▼
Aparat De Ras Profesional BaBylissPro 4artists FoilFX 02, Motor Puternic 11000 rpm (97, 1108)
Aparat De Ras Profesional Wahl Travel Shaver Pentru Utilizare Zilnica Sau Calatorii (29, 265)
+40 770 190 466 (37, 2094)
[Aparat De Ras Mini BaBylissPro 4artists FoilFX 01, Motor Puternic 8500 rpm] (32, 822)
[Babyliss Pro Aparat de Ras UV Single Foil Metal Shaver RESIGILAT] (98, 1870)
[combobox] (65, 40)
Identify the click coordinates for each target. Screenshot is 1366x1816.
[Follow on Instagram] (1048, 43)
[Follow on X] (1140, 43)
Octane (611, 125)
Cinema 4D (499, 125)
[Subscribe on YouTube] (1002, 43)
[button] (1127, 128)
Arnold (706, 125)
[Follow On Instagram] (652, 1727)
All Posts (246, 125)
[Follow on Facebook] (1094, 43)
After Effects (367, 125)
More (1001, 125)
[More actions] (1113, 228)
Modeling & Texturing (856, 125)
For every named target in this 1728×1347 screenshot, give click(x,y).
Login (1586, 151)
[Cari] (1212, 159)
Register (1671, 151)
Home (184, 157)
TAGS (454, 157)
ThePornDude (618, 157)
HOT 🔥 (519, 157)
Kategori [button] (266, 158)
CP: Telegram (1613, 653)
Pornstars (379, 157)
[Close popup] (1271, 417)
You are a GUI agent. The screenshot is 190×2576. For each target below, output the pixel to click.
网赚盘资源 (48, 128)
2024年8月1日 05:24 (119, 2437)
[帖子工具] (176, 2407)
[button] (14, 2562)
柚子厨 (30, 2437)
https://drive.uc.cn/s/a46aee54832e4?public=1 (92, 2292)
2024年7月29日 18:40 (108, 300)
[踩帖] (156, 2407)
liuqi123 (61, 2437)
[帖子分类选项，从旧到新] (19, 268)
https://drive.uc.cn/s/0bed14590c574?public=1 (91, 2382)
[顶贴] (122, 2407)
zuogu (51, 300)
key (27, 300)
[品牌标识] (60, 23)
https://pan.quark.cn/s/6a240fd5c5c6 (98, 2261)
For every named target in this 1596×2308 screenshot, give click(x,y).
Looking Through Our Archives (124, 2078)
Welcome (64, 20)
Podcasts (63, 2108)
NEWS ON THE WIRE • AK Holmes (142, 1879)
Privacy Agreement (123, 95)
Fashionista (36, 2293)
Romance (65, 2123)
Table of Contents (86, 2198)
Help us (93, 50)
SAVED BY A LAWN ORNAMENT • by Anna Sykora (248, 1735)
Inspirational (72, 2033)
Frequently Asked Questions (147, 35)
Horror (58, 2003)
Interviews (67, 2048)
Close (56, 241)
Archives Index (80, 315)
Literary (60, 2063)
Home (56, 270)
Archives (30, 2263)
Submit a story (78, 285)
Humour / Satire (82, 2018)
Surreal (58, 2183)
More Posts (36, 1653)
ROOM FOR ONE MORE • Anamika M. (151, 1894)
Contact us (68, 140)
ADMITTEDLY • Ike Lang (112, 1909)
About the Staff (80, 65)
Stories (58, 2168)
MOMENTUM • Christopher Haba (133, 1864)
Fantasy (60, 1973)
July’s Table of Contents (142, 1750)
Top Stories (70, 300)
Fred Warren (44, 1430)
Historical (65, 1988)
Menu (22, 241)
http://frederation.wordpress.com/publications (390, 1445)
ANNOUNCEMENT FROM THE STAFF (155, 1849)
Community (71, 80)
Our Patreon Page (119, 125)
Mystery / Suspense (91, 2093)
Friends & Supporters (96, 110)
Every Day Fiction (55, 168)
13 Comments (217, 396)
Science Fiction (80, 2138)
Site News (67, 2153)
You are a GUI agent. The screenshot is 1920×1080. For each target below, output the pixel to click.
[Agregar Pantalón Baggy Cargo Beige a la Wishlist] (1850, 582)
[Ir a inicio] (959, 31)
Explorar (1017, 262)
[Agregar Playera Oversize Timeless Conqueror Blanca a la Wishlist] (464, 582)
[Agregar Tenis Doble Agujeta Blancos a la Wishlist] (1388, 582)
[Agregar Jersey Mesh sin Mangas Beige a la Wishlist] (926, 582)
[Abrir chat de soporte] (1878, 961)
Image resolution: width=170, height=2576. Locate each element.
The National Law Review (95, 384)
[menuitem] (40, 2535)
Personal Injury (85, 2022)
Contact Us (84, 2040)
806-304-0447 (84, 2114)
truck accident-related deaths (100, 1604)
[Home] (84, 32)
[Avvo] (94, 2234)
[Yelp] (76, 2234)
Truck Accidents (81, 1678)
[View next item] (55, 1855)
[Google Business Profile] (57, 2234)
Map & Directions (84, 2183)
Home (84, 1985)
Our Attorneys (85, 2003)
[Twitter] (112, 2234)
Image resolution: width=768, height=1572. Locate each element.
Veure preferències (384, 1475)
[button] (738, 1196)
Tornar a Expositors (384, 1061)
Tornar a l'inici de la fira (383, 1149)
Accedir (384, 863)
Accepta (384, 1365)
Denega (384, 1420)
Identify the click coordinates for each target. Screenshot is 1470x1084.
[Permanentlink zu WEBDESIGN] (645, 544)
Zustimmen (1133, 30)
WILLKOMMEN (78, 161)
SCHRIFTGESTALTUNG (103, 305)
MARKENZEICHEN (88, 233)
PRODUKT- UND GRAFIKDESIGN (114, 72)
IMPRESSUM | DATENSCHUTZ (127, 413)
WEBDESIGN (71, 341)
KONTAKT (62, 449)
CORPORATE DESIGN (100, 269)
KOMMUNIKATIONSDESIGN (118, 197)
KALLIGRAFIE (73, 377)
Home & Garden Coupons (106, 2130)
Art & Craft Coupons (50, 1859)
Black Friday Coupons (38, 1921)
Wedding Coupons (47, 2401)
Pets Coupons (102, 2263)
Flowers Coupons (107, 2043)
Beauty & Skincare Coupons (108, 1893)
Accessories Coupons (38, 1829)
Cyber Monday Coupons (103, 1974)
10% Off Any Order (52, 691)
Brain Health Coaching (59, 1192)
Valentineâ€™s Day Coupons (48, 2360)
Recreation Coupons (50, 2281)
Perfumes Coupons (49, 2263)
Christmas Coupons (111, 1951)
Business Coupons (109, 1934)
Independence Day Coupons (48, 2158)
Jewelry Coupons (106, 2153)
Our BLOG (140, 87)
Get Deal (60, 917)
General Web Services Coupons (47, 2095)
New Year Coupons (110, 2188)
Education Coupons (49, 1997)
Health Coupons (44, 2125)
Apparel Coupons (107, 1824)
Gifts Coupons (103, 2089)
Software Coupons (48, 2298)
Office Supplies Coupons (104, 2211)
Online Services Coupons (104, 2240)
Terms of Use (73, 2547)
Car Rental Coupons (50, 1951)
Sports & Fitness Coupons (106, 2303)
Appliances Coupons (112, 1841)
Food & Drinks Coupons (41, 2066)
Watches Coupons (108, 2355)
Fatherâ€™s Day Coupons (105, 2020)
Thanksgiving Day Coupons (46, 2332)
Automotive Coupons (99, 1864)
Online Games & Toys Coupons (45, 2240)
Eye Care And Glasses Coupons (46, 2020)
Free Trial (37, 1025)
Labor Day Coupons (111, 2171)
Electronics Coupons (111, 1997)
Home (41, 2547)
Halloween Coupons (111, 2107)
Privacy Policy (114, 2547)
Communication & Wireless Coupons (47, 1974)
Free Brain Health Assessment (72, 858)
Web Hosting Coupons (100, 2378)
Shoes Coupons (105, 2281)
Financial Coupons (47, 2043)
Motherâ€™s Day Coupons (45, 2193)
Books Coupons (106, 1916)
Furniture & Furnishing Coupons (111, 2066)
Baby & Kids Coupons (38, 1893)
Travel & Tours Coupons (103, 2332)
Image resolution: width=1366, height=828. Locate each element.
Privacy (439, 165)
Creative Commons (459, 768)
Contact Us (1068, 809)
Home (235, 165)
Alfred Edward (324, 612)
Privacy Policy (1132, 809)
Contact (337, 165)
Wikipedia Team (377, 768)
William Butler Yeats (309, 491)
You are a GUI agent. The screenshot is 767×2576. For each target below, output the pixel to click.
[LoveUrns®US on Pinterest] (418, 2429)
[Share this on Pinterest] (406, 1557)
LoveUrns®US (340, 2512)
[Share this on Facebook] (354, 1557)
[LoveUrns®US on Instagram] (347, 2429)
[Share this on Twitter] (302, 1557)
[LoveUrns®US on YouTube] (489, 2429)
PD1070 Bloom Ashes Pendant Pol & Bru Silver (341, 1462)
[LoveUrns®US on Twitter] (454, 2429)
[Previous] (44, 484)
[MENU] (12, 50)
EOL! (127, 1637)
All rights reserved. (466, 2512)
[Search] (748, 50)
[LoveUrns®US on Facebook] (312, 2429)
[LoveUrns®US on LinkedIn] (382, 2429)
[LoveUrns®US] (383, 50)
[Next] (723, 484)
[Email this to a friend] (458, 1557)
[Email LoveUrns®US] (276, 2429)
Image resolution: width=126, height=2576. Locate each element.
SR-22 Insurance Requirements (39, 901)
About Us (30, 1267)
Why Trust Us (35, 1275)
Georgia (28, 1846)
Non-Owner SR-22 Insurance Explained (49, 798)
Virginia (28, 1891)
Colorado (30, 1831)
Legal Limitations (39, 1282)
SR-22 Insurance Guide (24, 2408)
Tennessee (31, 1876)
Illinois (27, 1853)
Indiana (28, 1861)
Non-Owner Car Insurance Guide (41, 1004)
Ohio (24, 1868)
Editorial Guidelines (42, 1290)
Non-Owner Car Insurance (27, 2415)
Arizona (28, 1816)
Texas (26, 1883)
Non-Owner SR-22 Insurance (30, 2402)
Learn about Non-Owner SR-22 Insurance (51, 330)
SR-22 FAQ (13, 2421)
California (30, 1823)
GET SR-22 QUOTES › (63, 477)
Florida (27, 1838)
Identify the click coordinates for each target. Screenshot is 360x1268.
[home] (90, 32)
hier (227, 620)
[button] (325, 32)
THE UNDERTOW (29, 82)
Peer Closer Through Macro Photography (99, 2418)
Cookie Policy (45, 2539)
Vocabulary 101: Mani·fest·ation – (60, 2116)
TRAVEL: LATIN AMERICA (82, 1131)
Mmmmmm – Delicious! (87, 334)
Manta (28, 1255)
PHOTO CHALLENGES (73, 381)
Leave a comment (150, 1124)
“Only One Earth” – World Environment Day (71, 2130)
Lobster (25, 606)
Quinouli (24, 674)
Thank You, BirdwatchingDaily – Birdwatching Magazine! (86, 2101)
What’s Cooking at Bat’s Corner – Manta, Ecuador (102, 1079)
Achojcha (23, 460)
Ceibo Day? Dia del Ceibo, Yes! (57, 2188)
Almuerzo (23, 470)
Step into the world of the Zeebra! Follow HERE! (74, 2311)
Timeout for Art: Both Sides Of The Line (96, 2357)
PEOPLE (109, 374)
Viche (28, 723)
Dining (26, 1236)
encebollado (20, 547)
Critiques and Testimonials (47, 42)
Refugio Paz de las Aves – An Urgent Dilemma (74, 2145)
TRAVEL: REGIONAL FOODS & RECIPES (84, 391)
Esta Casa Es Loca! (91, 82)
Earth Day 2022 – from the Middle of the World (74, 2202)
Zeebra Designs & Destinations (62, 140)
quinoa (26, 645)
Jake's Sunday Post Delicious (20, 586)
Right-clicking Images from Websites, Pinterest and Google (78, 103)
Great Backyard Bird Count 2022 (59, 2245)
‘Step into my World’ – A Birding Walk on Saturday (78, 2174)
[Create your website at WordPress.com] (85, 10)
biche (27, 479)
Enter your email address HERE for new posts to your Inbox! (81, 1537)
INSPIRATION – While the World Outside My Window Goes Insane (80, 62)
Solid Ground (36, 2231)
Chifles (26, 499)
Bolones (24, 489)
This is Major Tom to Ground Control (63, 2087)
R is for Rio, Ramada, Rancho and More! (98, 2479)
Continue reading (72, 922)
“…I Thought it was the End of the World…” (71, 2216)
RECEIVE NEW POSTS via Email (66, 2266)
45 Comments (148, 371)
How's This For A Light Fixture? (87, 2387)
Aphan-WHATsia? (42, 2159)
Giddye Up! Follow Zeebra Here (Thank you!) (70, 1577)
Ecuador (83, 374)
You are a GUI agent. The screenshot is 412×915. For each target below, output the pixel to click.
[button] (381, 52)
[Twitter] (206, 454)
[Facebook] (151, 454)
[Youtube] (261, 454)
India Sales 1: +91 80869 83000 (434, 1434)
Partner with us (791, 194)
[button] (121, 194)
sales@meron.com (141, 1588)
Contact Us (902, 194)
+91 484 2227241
▲
*Task to complete*.
Only the lines containing the word "Facebook" should be returned from the data above.

*Response to the task*.
[Follow on Facebook] (1094, 43)
[Share this on Facebook] (354, 1557)
[LoveUrns®US on Facebook] (312, 2429)
[Facebook] (151, 454)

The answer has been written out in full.